Niñera Dona Hígado A Niña Con Enfermedad Terminal

Cuando Kiersten Miles de 22 años, acordó cuidar a los hijos de George y Farra Rosko: Mattea de 7, Trey de 5, y la bebé Talia de 9 meses, asumió que el trabajo sería como cualquier otro trabajo de verano haciendo de niñera. Sin embargo, pocas semanas después de haber empezado, se volvió evidente que Miles no era “un niñera más del montón”.


Talia tenía atresia biliar, una rara enfermedad hepática que afecta a 1 de cada 18.000 bebés. La enfermedad hace que los conductos biliares que normalmente drenan a la vesícula biliar se bloqueen, dejando la bilis acumulada para causar un daño irreparable al hígado. Si bien hay soluciones temporales disponibles, la única solución permanente es un trasplante de hígado. Sin uno, el médico de Talia dijo que probablemente no viviría más allá de los dos años. Para los Rosko, este era un destino que ya habían aceptado.

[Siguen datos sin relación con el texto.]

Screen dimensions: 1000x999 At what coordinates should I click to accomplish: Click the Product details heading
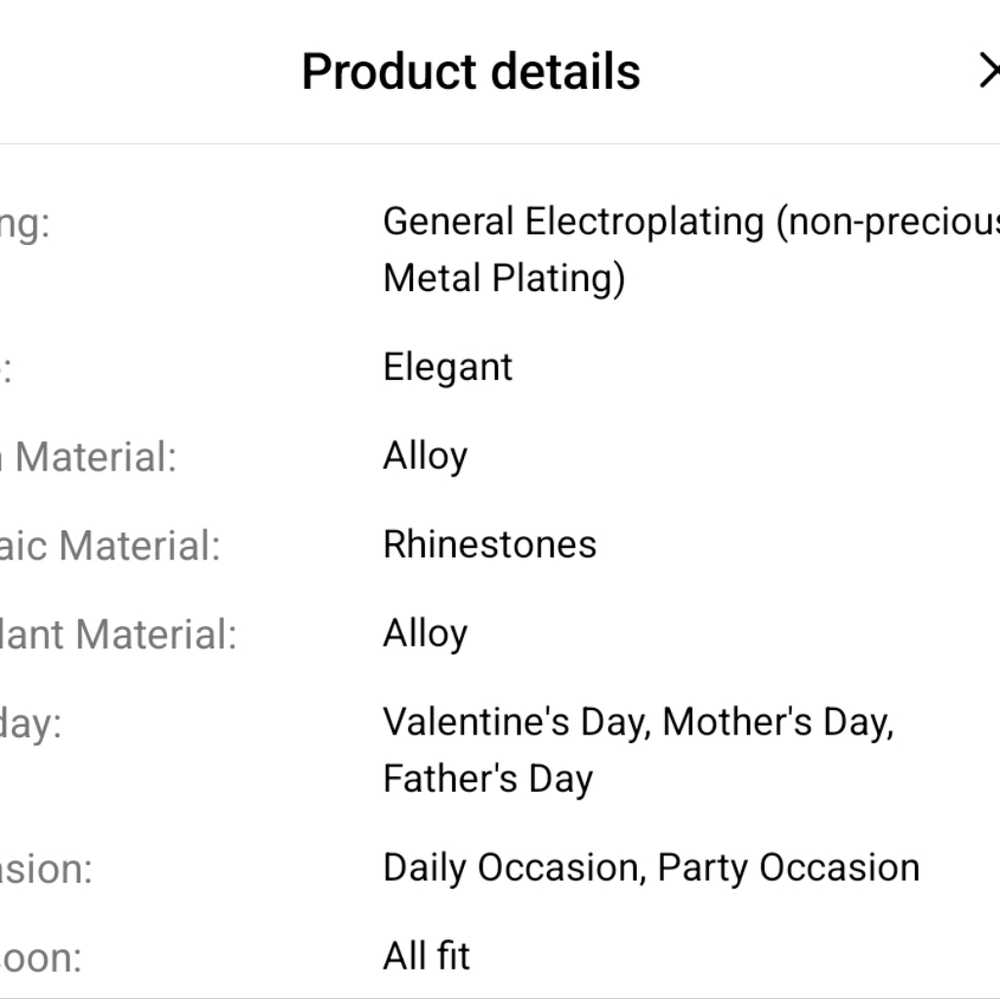coord(471,71)
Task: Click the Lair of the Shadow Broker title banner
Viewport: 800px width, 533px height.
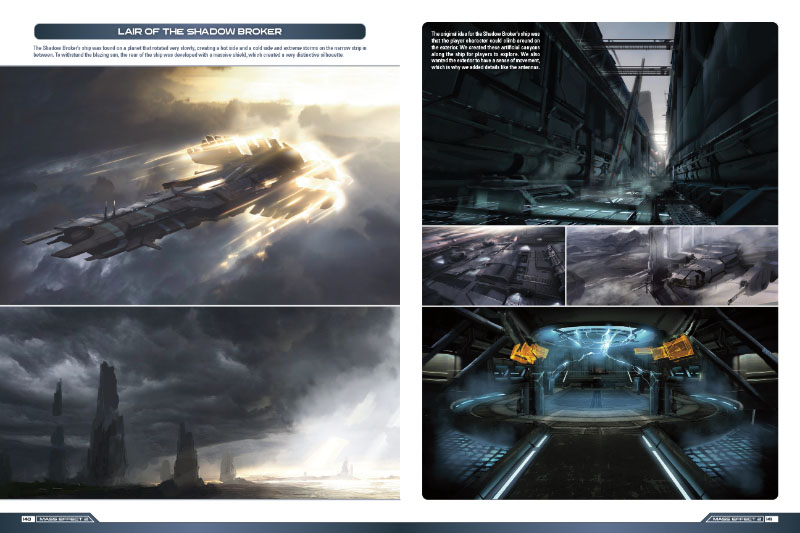Action: [198, 31]
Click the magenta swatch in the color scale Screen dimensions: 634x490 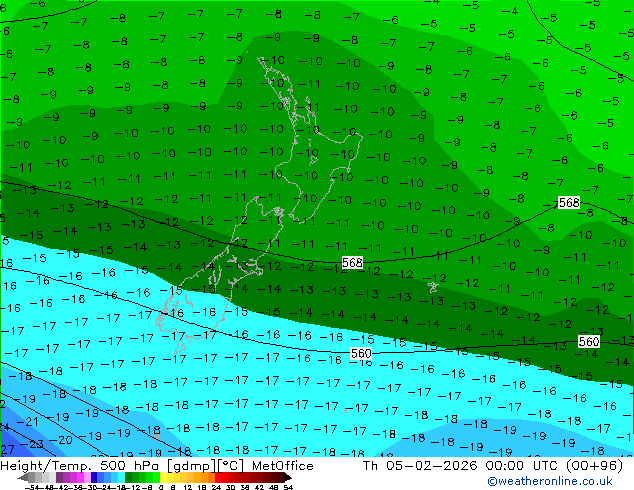[x=80, y=477]
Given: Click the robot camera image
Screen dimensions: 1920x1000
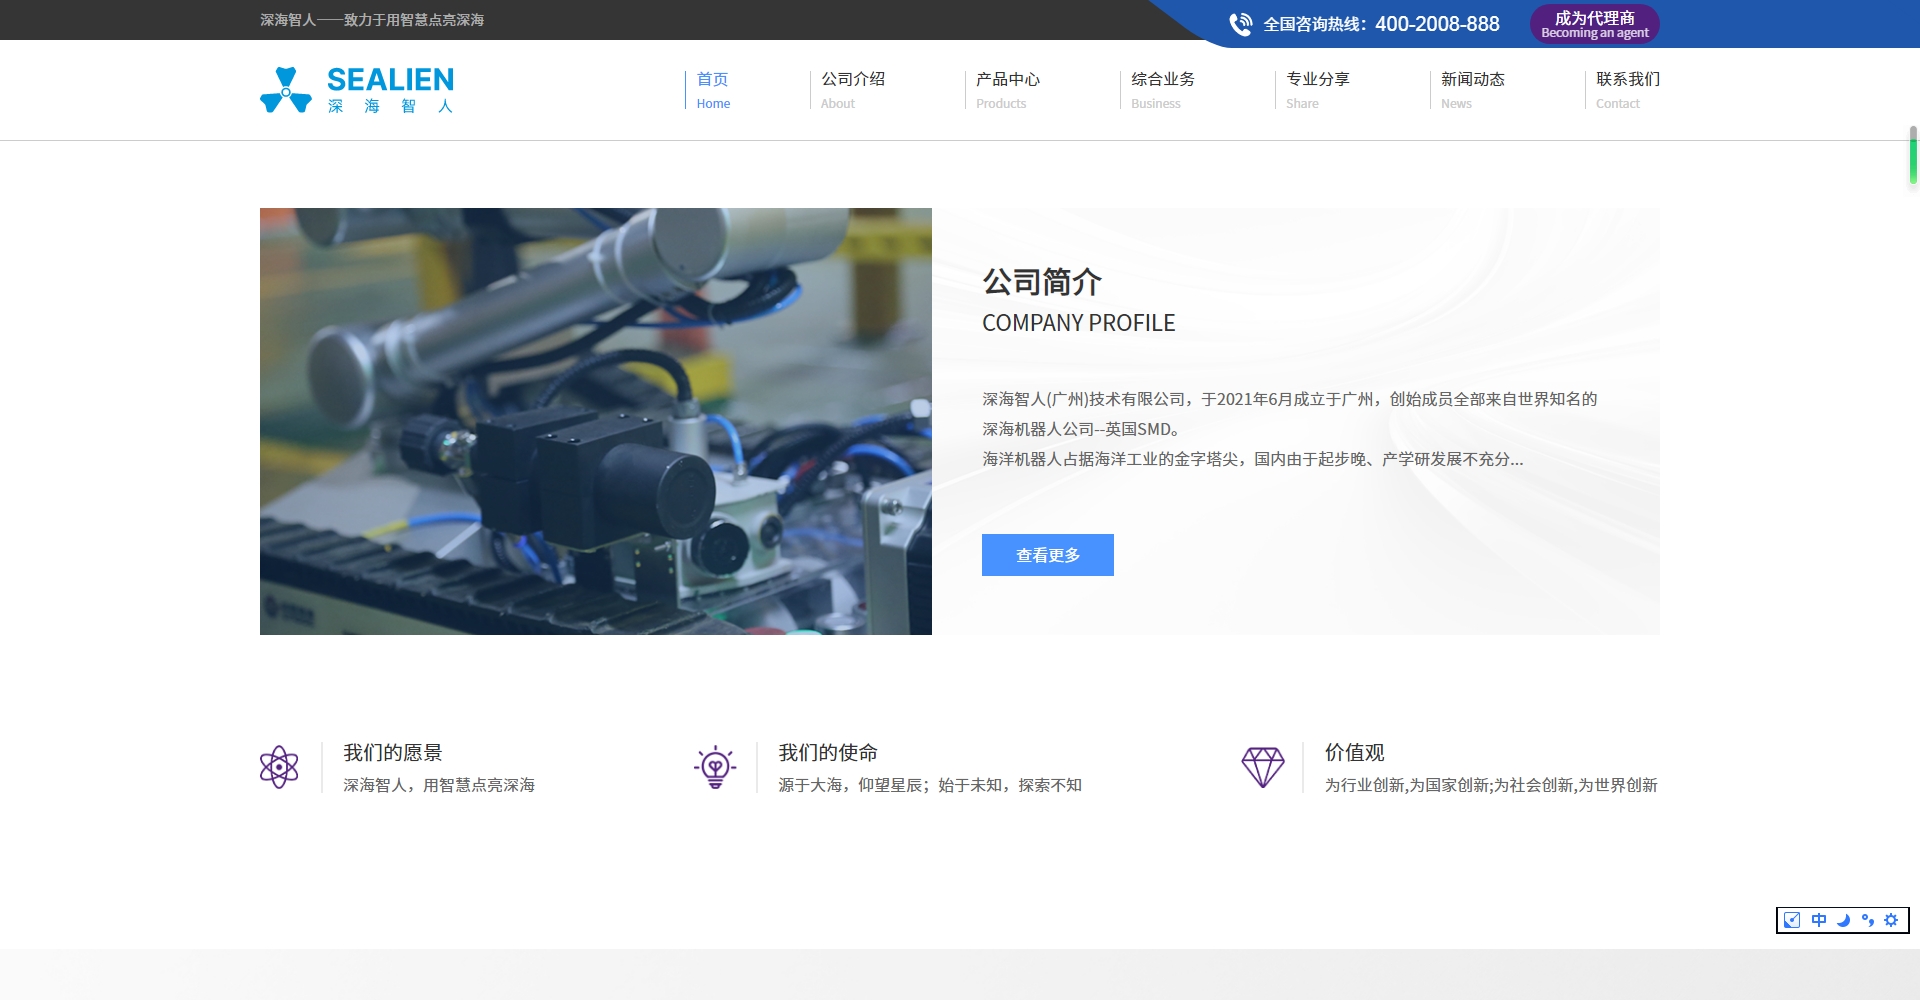Looking at the screenshot, I should point(595,421).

Aunque Talia estaba en lista de espera para un hígado, los Rosko tenían miedo de ilusionarse de más. Pero luego la esperanza llegó a su puerta, en la forma de una desinteresada estudiante universitaria de 22 años.

Miles sabía sobre la condición de Talia cuando comenzó su empleo. Su amiga conocía a los Rosko desde hacía mucho tiempo y fue quien le presentó la familia a Kiersten. Pero ese verano fue cuando supo que todo lo que la bebé necesitaba para sobrevivir era un trasplante de hígado. Aunque Kiersten siempre ha sido donante de sangre, nunca había pensado en la donación de órganos vivos. Además, no sabía que era posible donar parte del hígado.

Cuando Miles se enteró de que Talía estaba en una lista de espera, hizo algo que nadie imaginaba – le ofreció a la pequeña su propio hígado.

Aunque los padres de Talia estaban encantados de que Kiersten quisiera hacer una donación, fueron cautelosos al permitir que su niñera, una joven que acababan de conocer, tomara una decisión tan grande.

“Nunca buscamos a un donante de órganos, y nunca le preguntaríamos a nadie si quisiera donar, especialmente a alguien que no conocíamos tan bien”, dijo Rosko. “Quería asegurarme de que ella sabía que esto no era como donar sangre… que era una cirugía grave y que tenía que hablar con su familia sobre esto. Dijo que ya había hablado con su madre y estaba lista para hacerlo. Estaba muy segura de que esto era algo que ella quería hacer”.


Primero le recomendaron hablar con sus padres sobre esto. La madre de Miles estaba de acuerdo con todo.

“Hablé con mi madre después de investigar y luego conversé con Farra”, dijo Kiersten. “Mi madre me ha apoyado durante todo el proceso. Ella sigue diciendo lo orgullosa que está de mí y le dice a la gente que no estaba realmente sorprendida de que yo quisiera hacer esto”.

El 11 de enero de 2017, justo siete meses después de que se conocieron, Kiersten y Talia fueron al Hospital de la Universidad de Pensilvania y al Hospital de Niños de Filadelfia para su operación de 14 horas. Primero, los doctores le dieron anestesia a Kiersten y le extirparon parte de su hígado, y luego inmediatamente realizaron un trasplante a la pequeña Talia.

La operación fue un éxito.

Aunque Kiersten ya no trabaja para los Rosko, dice que no cambiaría nada.

“Definitivamente creo que es importante difundir la conciencia sobre la donación de órganos vivos y la donación de órganos en general”, dijo Miles. “No creo que muchas personas sepan que puedes donar una parte de tu hígado, la mayoría solo escucha sobre la donación de un riñón. Después de pasar por todo el proceso de principio a fin, estoy 100 por ciento segura de que lo volvería a hacer”.


“Convirtió una situación desesperada en una situación de esperanza”, dijo Rosko. “Sin Kiersten estaríamos sentados esperando a que un donante fallecido venga a salvar a Talia. Estaríamos viendo a nuestra bebé deteriorarse. Sin Kiersten no sé dónde estaríamos… para ser honesta, realmente no quiero pensar en eso”.